AIM OF THE TASK
Render the listing below as a JSON list of strings, one string per line, omitting blank lines. Begin with its first line and stop after the line that contains "Action: 482,552".

TASK DATA

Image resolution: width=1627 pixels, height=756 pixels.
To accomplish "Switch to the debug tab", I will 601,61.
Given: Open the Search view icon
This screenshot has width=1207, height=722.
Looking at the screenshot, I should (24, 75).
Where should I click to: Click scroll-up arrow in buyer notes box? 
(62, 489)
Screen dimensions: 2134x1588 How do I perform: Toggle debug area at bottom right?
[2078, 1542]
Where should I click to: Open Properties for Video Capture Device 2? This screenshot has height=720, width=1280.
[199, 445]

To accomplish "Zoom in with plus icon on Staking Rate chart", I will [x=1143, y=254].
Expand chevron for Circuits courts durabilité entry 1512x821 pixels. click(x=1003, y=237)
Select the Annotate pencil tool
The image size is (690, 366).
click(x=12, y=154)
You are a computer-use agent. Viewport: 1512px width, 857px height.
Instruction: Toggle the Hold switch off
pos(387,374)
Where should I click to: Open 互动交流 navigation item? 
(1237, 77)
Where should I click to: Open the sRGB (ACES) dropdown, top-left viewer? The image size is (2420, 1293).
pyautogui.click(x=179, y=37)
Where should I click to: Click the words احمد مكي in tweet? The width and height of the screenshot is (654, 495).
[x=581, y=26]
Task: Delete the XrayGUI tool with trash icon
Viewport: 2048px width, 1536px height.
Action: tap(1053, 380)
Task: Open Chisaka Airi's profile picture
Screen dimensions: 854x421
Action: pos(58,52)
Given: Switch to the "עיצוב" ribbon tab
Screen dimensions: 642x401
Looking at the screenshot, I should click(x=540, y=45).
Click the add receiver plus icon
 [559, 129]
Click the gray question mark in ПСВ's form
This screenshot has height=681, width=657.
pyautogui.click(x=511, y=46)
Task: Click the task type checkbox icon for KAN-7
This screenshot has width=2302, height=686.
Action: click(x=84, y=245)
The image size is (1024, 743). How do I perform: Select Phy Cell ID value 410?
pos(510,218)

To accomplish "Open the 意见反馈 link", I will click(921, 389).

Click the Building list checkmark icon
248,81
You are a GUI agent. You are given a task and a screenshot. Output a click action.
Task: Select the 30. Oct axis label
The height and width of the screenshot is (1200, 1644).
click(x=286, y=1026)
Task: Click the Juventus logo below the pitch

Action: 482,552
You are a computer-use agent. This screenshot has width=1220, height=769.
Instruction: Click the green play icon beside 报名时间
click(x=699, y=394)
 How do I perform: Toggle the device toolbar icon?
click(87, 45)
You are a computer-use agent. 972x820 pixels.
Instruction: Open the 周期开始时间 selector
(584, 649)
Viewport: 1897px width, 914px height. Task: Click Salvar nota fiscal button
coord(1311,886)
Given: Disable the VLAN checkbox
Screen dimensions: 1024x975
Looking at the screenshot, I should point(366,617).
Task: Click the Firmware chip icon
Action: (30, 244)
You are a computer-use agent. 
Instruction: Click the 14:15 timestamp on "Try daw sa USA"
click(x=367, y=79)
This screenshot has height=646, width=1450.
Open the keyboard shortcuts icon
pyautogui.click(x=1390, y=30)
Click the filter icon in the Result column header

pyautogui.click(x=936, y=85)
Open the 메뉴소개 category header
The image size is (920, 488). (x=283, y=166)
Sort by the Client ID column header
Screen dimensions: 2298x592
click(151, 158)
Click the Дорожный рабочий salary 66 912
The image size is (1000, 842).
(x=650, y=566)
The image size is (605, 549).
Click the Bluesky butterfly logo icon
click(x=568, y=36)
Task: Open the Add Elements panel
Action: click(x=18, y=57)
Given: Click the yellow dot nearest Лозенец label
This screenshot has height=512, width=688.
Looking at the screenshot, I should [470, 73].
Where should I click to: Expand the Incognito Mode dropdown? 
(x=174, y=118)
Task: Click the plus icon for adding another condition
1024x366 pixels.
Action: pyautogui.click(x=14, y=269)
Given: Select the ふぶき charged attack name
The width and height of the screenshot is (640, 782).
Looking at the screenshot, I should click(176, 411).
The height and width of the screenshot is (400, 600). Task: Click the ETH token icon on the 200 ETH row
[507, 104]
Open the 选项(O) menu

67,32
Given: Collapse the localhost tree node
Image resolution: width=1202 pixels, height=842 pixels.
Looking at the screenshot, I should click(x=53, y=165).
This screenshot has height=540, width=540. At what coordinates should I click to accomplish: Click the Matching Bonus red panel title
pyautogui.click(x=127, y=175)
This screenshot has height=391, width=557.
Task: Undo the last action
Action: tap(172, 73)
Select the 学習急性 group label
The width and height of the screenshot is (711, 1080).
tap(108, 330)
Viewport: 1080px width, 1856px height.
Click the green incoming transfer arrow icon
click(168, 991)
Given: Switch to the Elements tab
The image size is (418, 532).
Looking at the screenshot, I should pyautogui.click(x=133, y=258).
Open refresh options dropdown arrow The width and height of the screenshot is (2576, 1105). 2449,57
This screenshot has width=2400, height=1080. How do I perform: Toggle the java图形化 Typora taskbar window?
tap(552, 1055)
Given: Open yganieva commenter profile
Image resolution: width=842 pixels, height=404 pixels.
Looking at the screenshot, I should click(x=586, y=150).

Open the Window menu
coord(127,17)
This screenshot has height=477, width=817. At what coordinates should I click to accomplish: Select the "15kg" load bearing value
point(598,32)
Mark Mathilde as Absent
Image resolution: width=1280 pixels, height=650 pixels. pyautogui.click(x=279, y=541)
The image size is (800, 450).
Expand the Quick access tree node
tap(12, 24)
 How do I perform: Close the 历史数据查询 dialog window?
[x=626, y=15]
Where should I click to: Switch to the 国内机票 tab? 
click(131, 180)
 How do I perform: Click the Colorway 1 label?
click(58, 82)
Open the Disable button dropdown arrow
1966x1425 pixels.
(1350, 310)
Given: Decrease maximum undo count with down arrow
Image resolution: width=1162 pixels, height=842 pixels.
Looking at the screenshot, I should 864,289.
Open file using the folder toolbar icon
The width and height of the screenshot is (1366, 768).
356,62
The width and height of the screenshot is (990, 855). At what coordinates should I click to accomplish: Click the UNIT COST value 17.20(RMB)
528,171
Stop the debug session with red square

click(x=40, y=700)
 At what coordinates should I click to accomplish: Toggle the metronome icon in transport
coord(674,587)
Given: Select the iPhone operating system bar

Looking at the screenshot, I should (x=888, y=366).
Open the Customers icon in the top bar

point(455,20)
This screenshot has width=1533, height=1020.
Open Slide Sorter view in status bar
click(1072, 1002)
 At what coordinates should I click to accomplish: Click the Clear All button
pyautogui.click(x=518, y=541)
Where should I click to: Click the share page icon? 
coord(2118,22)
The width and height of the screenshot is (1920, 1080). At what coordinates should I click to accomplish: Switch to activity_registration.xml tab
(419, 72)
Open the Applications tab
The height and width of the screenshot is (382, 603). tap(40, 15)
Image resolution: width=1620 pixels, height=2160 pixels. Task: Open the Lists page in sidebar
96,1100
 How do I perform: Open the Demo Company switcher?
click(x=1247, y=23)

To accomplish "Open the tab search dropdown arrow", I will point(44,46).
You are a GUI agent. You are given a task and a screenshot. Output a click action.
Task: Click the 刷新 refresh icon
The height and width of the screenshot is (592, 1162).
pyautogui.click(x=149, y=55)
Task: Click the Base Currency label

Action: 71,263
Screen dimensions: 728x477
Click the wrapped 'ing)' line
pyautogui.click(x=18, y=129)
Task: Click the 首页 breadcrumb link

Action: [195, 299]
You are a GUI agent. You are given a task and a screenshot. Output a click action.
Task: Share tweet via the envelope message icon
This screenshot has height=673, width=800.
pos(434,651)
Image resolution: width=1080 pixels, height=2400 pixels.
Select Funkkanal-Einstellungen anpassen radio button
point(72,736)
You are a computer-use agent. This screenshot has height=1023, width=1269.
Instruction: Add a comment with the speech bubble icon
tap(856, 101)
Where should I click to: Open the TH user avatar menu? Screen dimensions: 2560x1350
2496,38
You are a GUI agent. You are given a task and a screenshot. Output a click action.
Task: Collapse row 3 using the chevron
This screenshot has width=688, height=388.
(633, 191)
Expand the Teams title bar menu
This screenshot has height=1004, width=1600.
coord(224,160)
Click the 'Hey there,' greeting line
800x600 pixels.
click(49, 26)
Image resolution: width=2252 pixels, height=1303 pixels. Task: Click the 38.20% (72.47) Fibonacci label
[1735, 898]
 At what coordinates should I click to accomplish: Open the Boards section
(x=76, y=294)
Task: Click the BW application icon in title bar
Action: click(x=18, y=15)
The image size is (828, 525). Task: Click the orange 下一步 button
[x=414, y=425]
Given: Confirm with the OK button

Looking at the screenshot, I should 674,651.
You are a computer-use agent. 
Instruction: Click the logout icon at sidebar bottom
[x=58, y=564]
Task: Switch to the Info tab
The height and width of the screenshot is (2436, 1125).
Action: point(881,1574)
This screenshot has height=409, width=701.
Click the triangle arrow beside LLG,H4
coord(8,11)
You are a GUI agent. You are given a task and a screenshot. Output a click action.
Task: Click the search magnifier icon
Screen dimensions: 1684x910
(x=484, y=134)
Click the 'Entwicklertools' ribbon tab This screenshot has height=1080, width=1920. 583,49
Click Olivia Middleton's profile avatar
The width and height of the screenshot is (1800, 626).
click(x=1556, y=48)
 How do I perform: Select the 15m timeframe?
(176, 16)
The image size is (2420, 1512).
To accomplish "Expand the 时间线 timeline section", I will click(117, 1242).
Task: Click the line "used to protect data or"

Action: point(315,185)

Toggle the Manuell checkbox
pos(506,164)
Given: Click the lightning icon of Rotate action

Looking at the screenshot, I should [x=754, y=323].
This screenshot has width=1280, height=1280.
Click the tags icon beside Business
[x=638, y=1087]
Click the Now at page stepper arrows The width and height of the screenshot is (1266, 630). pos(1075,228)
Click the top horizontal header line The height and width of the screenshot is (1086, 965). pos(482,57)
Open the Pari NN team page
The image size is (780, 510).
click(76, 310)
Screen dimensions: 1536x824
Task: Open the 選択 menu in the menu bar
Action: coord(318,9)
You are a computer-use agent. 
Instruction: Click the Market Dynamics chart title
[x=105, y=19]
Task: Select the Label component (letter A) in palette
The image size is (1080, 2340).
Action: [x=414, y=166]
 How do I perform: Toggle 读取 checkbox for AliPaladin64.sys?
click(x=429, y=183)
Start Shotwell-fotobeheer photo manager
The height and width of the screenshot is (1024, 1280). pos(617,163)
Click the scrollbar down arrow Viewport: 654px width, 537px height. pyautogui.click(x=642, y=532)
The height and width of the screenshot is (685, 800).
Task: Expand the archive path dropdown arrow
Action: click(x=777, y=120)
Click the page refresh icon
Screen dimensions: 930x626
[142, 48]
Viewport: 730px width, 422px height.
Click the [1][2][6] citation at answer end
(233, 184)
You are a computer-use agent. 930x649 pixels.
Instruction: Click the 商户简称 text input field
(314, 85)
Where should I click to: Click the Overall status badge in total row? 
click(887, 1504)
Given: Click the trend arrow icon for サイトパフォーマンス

WORKED SOLUTION
[
  "Image resolution: width=1627 pixels, height=756 pixels.",
  "To accomplish \"Switch to the debug tab\", I will 601,61.",
  "Given: Open the Search view icon",
  "This screenshot has width=1207, height=722.",
  "Looking at the screenshot, I should (24, 75).",
  "Where should I click to: Click scroll-up arrow in buyer notes box? ",
  "(62, 489)",
  "Screen dimensions: 2134x1588 How do I perform: Toggle debug area at bottom right?",
  "[2078, 1542]",
  "Where should I click to: Open Properties for Video Capture Device 2? This screenshot has height=720, width=1280.",
  "[199, 445]",
  "To accomplish \"Zoom in with plus icon on Staking Rate chart\", I will [x=1143, y=254].",
  "Expand chevron for Circuits courts durabilité entry 1512x821 pixels. click(x=1003, y=237)",
  "Select the Annotate pencil tool",
  "The image size is (690, 366).",
  "click(x=12, y=154)",
  "You are a computer-use agent. Viewport: 1512px width, 857px height.",
  "Instruction: Toggle the Hold switch off",
  "pos(387,374)",
  "Where should I click to: Open 互动交流 navigation item? ",
  "(1237, 77)",
  "Where should I click to: Open the sRGB (ACES) dropdown, top-left viewer? The image size is (2420, 1293).",
  "pyautogui.click(x=179, y=37)",
  "Where should I click to: Click the words احمد مكي in tweet? The width and height of the screenshot is (654, 495).",
  "[x=581, y=26]",
  "Task: Delete the XrayGUI tool with trash icon",
  "Viewport: 2048px width, 1536px height.",
  "Action: tap(1053, 380)",
  "Task: Open Chisaka Airi's profile picture",
  "Screen dimensions: 854x421",
  "Action: pos(58,52)",
  "Given: Switch to the \"עיצוב\" ribbon tab",
  "Screen dimensions: 642x401",
  "Looking at the screenshot, I should click(x=540, y=45).",
  "Click the add receiver plus icon",
  " [559, 129]",
  "Click the gray question mark in ПСВ's form",
  "This screenshot has height=681, width=657.",
  "pyautogui.click(x=511, y=46)",
  "Task: Click the task type checkbox icon for KAN-7",
  "This screenshot has width=2302, height=686.",
  "Action: click(x=84, y=245)",
  "The image size is (1024, 743). How do I perform: Select Phy Cell ID value 410?",
  "pos(510,218)",
  "To accomplish \"Open the 意见反馈 link\", I will click(921, 389).",
  "Click the Building list checkmark icon",
  "248,81",
  "You are a GUI agent. You are given a task and a screenshot. Output a click action.",
  "Task: Select the 30. Oct axis label",
  "The height and width of the screenshot is (1200, 1644).",
  "click(x=286, y=1026)",
  "Task: Click the Juventus logo below the pitch",
  "Action: 482,552"
]